- [COSE DA FARE]
**1)** Riporta parola per parola il passo dell'intervista a Studio Didea che va da "Raccontateci com’è iniziato" a "nella nostra città.".
**2)** Elenca tutti i luoghi geografici indicati per nome nell'intervista a Studio Didea.
**3)** Per favore, continua l'intervista a Studio Didea a partire dall'ultima frase riportata.

- [BRANO RIPORTATO]
Fare architettura oggi a Palermo. Intervista a Studio Didea

Abbiamo intervistato gli architetti palermitani doc di Studio Didea che, nonostante il legame fortissimo con la loro città, nei loro raffinati interventi d'interni sembrano guardare lontano. Dal Giappone alla Scandinavia.

Studio associato con base a Palermo, che si occupa di progettazione architettonica e interior design, Didea è una realtà di spicco nel panorama progettuale siciliano di nuova generazione. Ha infatti all’attivo, nonostante la giovane età dei suoi componenti, un discreto numero di progetti realizzati, principalmente nei settori residenziale e commerciale. Il loro è un approccio progettuale che esprime le potenzialità del luogo d’intervento, consentendo di creare interventi sartoriali dal sapore minimalista, capaci di combinare, insieme, scelta dei materiali, delle finiture e delle maestranze, cura dei dettagli e attenzione alle realizzazioni artigianali.

Raccontateci com’è iniziato tutto. E, a proposito, da dove arriva il nome Didea e perché lo avete scelto?
Il gruppo di colleghi si forma già tra i banchi universitari. Consapevoli della passione per questo mestiere, dopo la laurea, abbiamo subito fondato il nostro studio, nella nostra città.

- [RECORD DI DATI]
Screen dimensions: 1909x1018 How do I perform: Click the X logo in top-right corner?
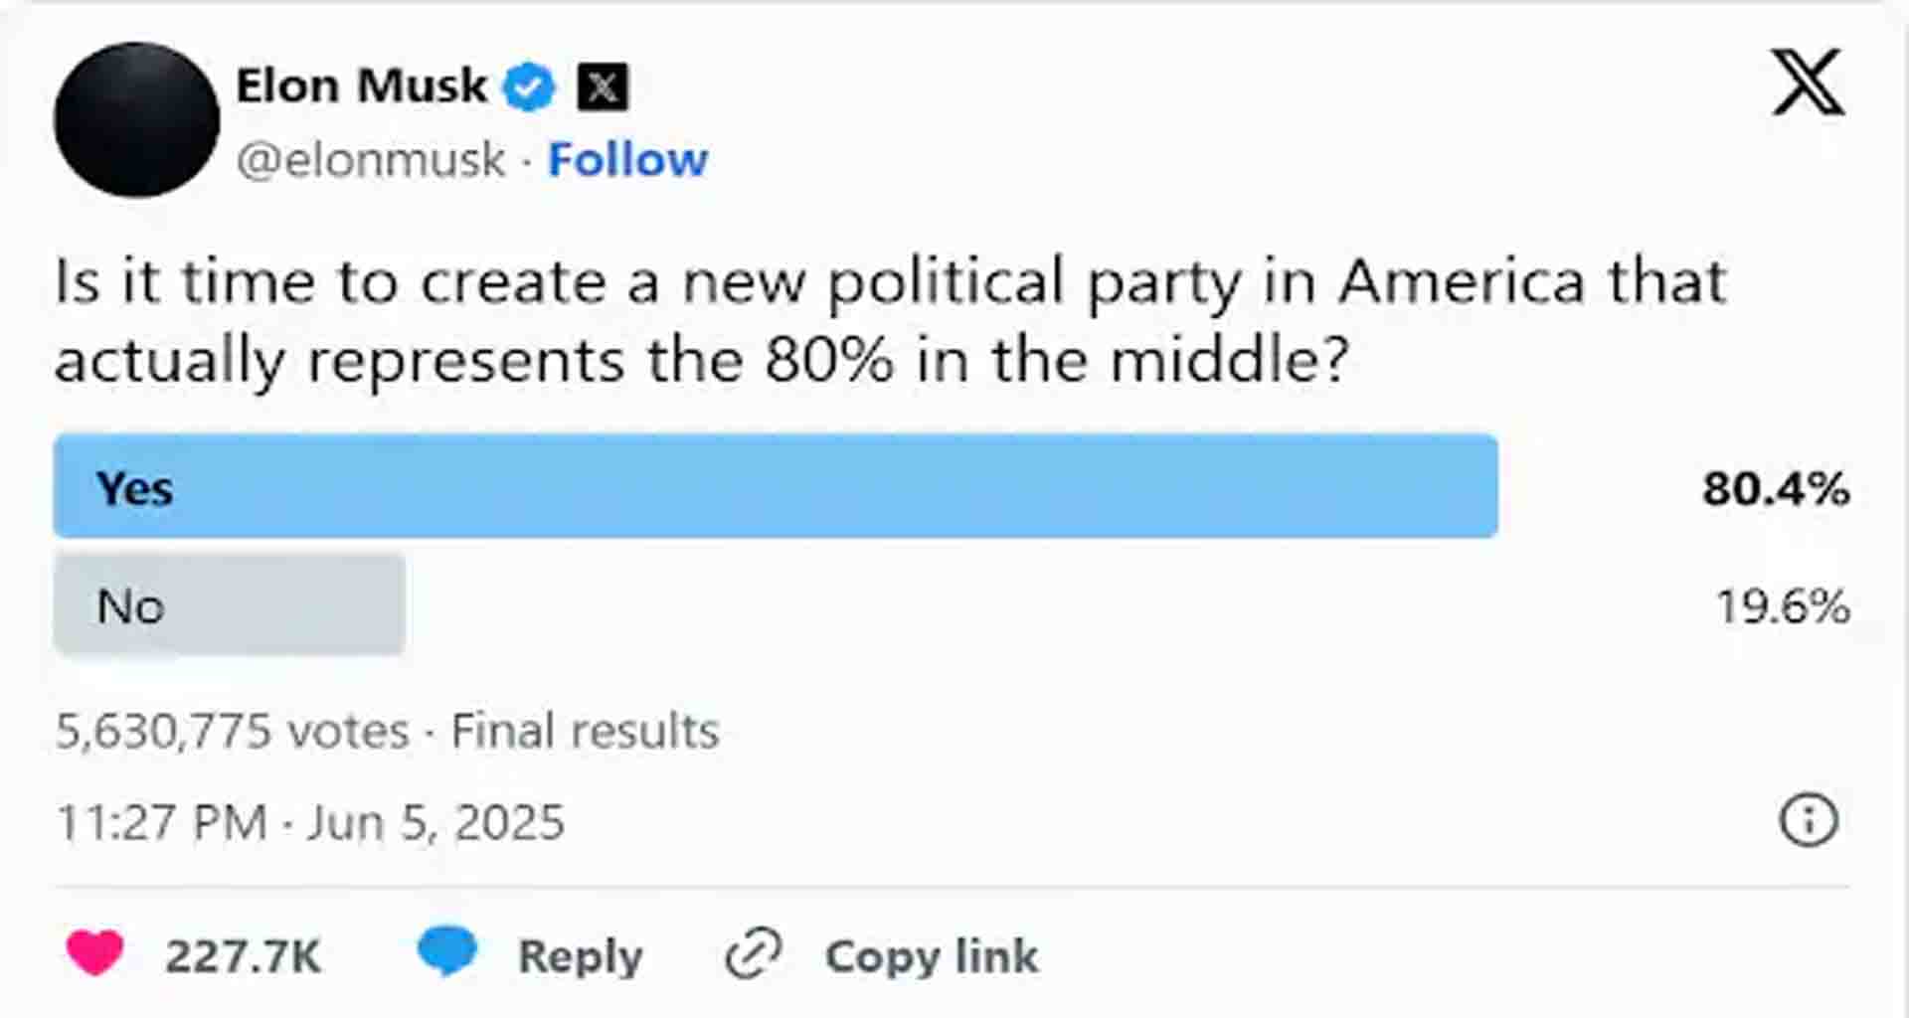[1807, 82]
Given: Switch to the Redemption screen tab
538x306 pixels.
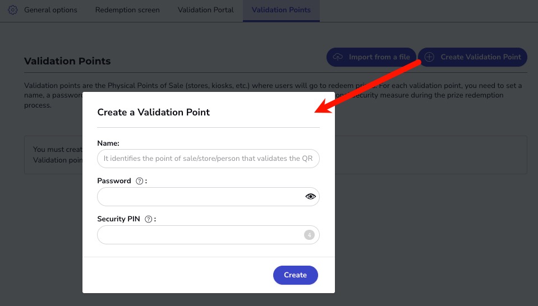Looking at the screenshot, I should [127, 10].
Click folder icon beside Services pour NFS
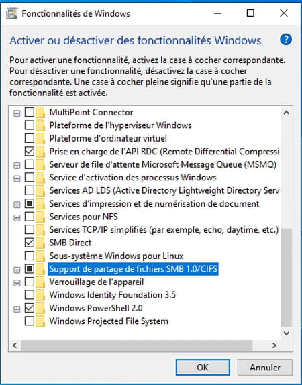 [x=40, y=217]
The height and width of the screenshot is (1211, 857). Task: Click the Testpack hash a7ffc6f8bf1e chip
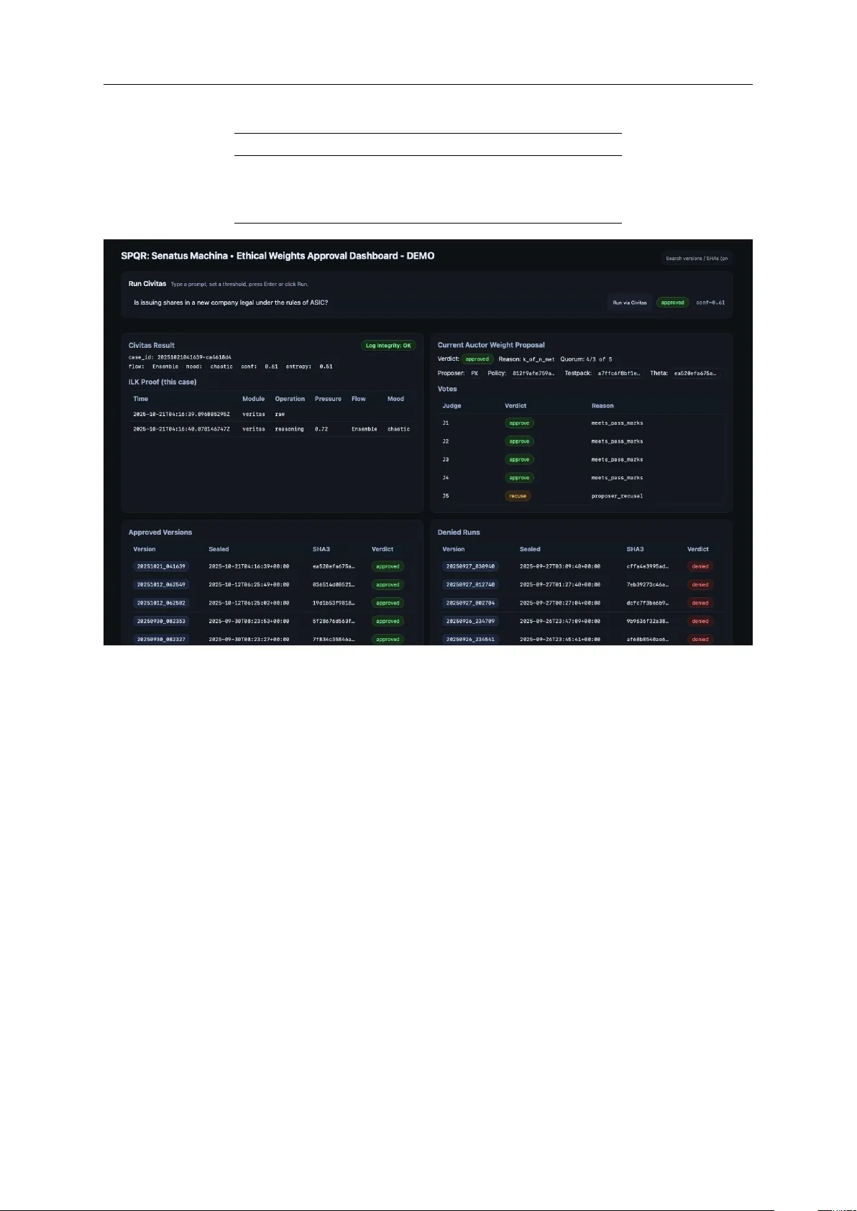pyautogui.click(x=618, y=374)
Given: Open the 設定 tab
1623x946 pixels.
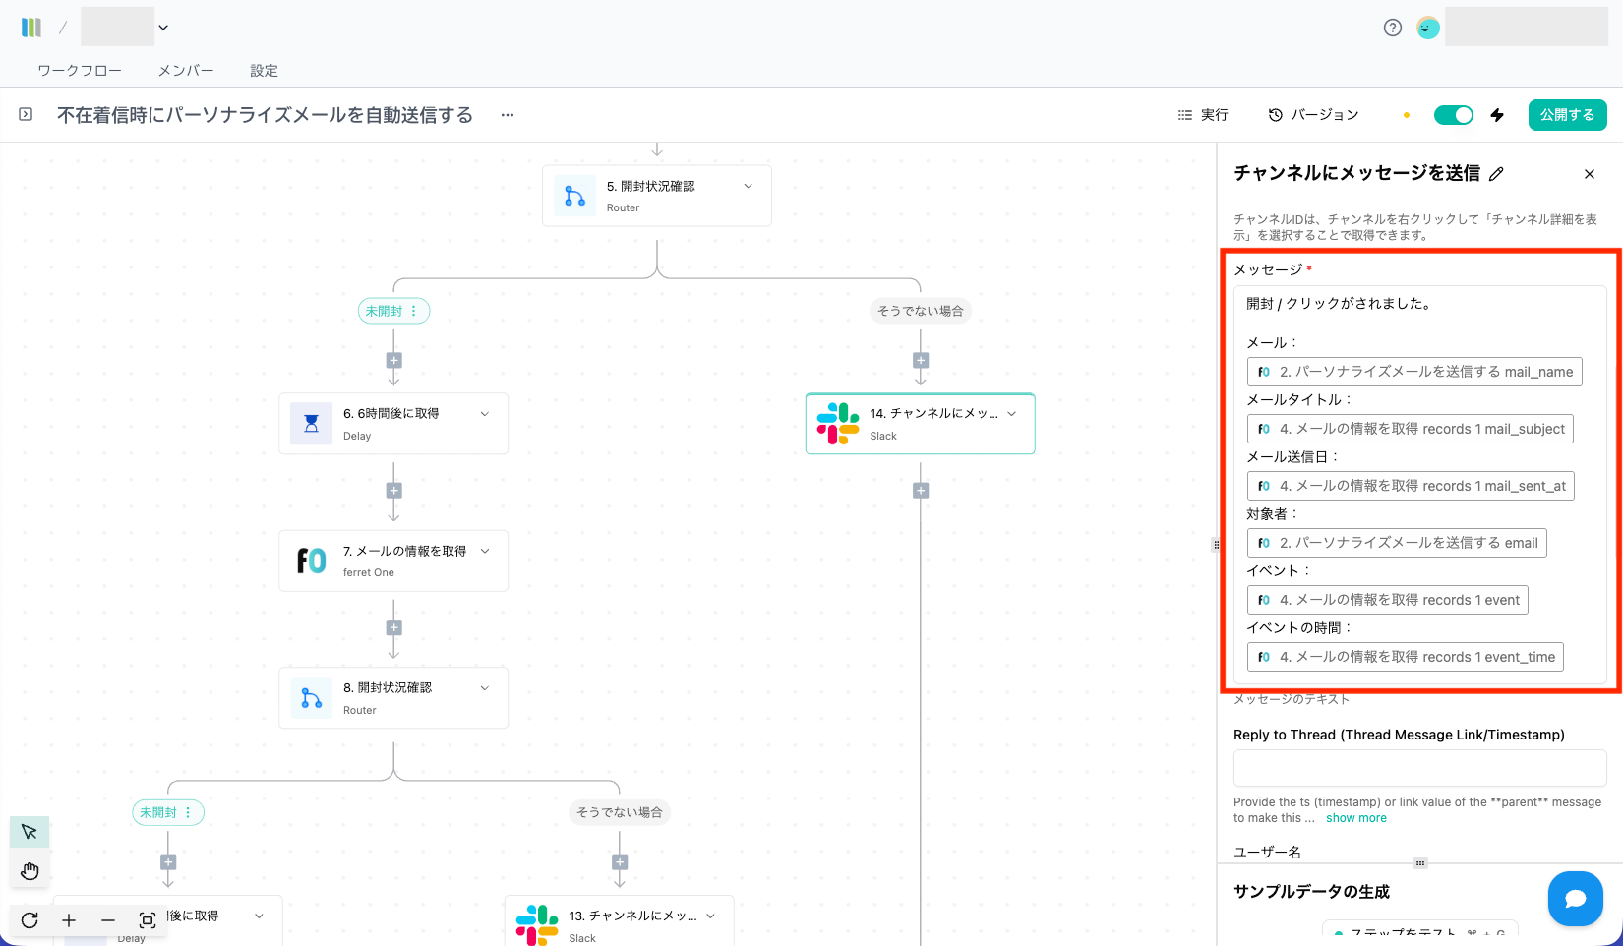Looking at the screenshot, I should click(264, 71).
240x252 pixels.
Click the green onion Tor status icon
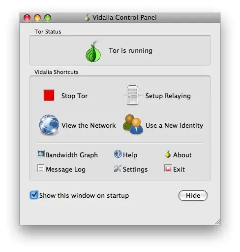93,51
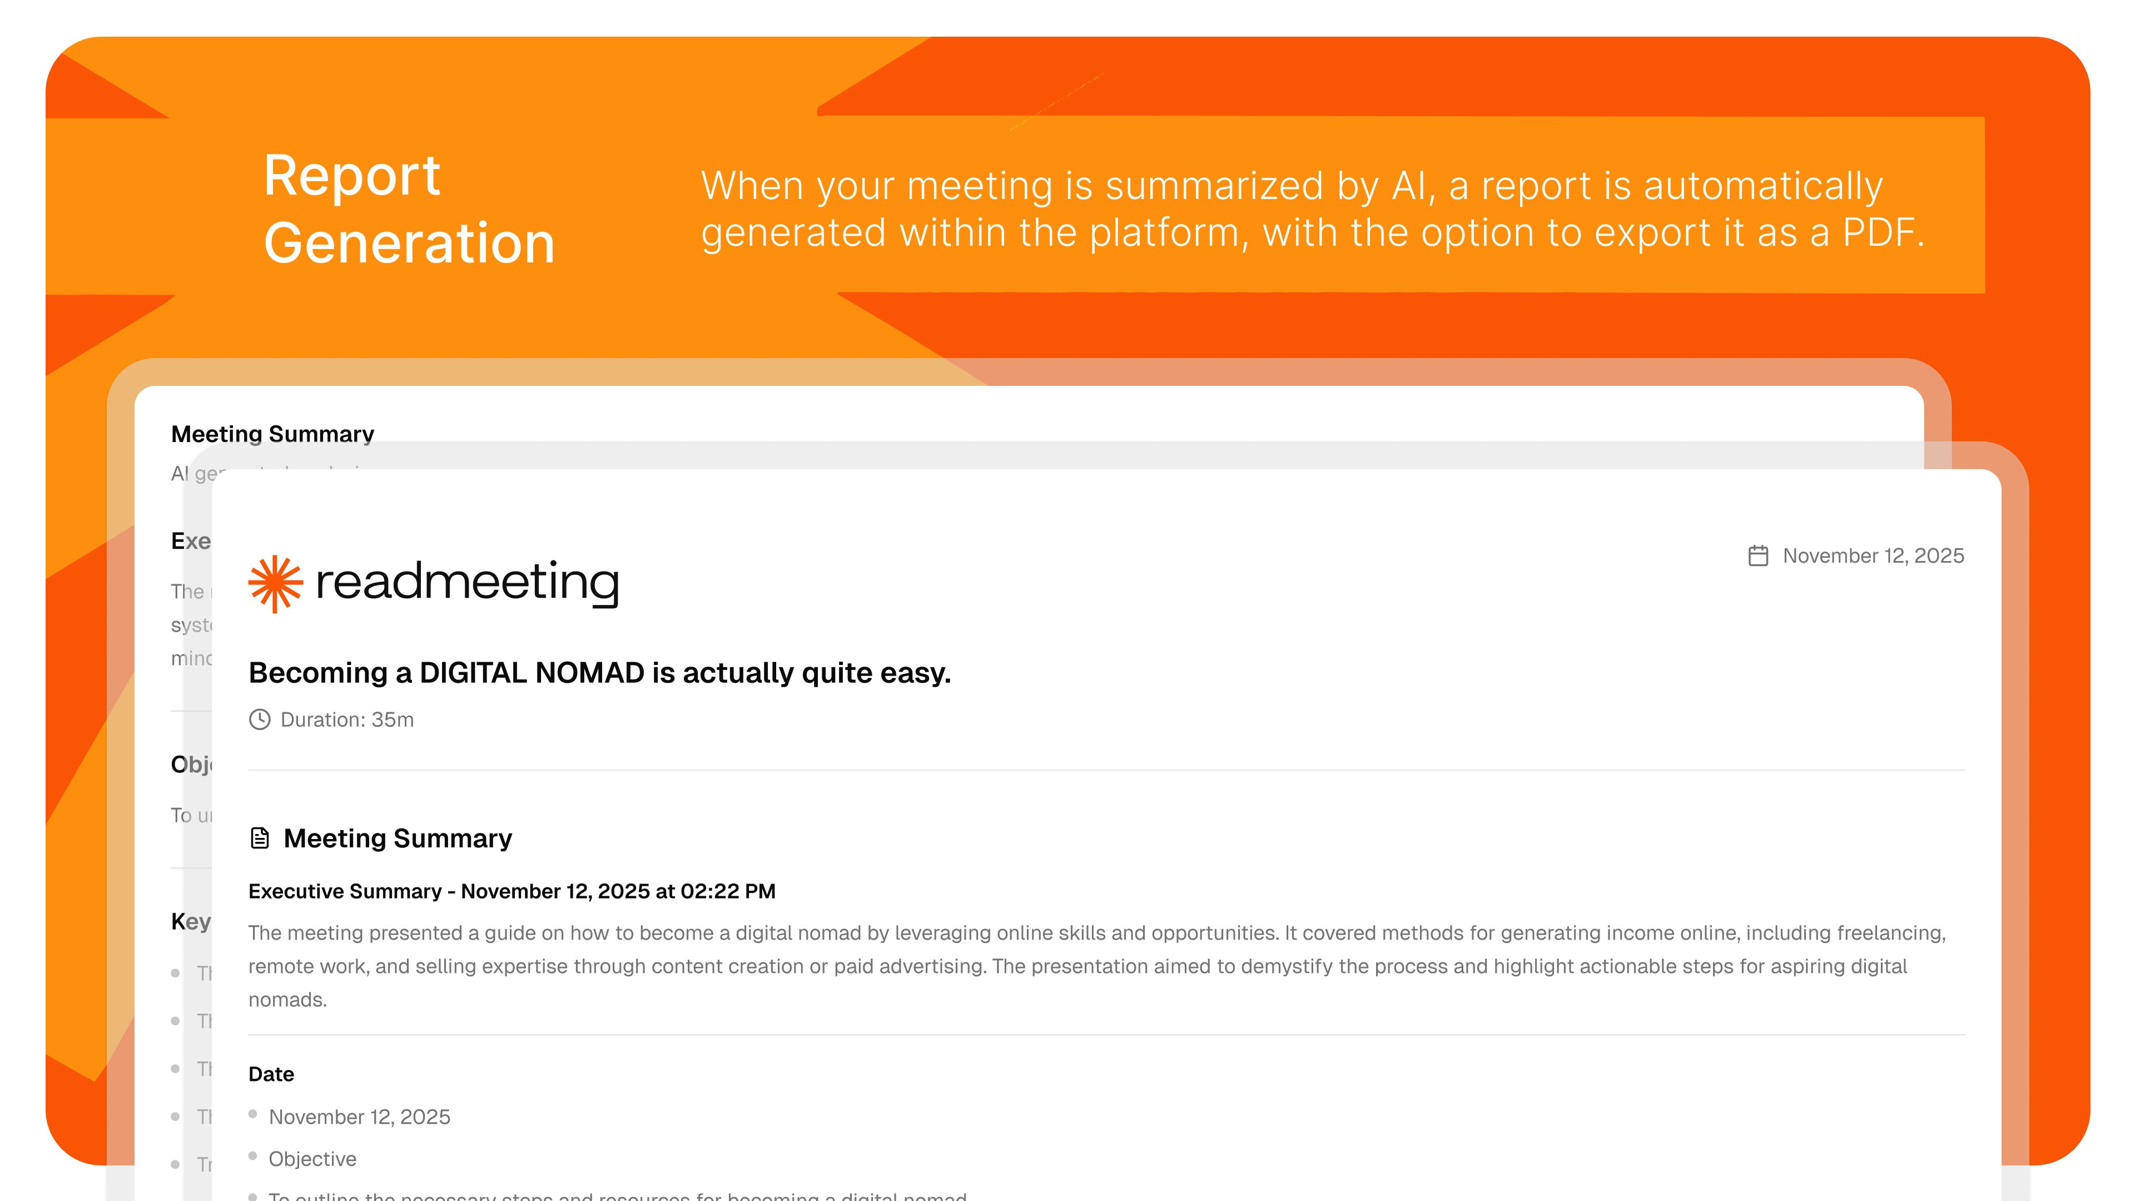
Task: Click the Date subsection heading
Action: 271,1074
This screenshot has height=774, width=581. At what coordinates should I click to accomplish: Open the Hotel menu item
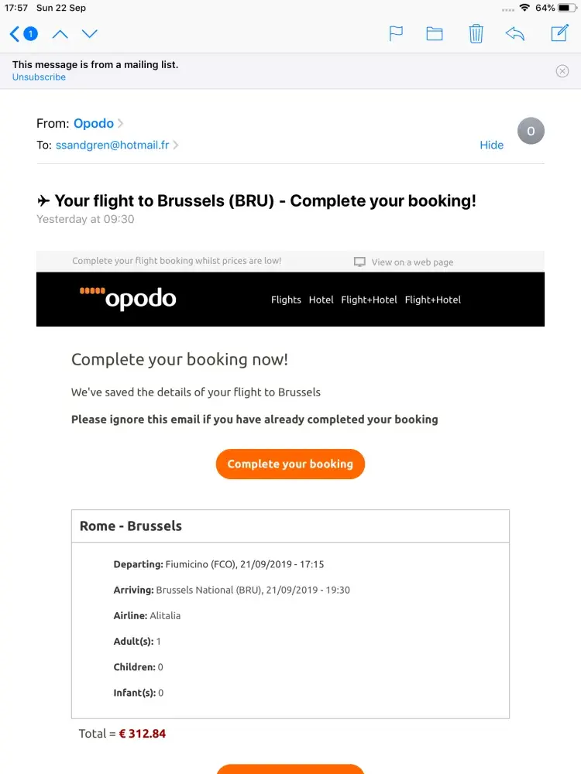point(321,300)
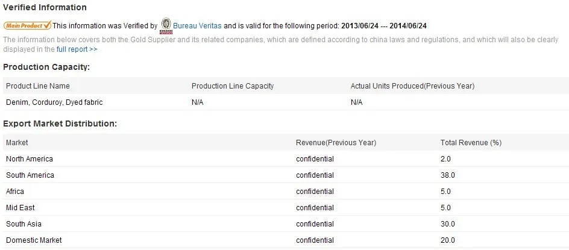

- [INSIEME DI RISPOSTE]
**1)**
Raccontateci com’è iniziato tutto. E, a proposito, da dove arriva il nome Didea e perché lo avete scelto?
Il gruppo di colleghi si forma già tra i banchi universitari. Consapevoli della passione per questo mestiere, dopo la laurea, abbiamo subito fondato il nostro studio, nella nostra città.

**2)** Palermo, Giappone, Scandinavia

**3)**
Il nome dello studio nasce dai cognomi dei primi tre fondatori: “di” di Emanuela Di Gaetano, “de” di Giuseppe De Lisi e “a” di Nicola Giuseppe Andò. Un nome poi che, rimandando alla parola idea, rappresenta la stessa essenza dell’azione del progettare. Ai soci fondatori si sono quindi aggiunti Alfonso Riccio e la nuova associata Maristella Galia; collaborano con noi anche Roberto Lombino e Agnese Abbaleo, oltre a un team di stagisti.

Rappresentate quella piccola parte di siciliani che dopo il percorso formativo ha deciso di restare coraggiosamente a lavorare nella propria città natale, la vitalissima Palermo. Quanto sentite forte il legame col vostro territorio di appartenenza? Quali le sfide che vi trovare ad affrontare?
La scelta di investire nel nostro territorio è dovuta all’amore che nutriamo per la Sicilia. Soprattutto, confrontandoci con le città europee, ci siamo sempre chiesti come mai Palermo non riuscisse a esprimere il proprio potenziale di architettura giovane e contemporanea.
Oggi Palermo è una città in crescita, vi è una nuova energia, una nuova primavera, e le ultime manifestazioni di interesse culturale hanno dato alla città una visibilità diversa. Ha forse perso la sua fama malavitosa, e ritorna a essere città d’arte come nei primi del Novecento, quando ci confrontavamo con le architetture europee grazie alle opere di Basile e Almeyda. Certamente il percorso di cambiamento è in atto e dobbiamo lavorare affinché questo non si fermi: noi come architetti cerchiamo di diffondere l’interesse verso la progettazione e la buona architettura.

Studio DiDeA. Photo Gianni Cipriano

Studio DiDeA. Photo Gianni Cipriano

LO STILE DI STUDIO DIDEA

Sempre a proposito di Palermo. Qual è stato il lascito di un’esperienza come Manifesta?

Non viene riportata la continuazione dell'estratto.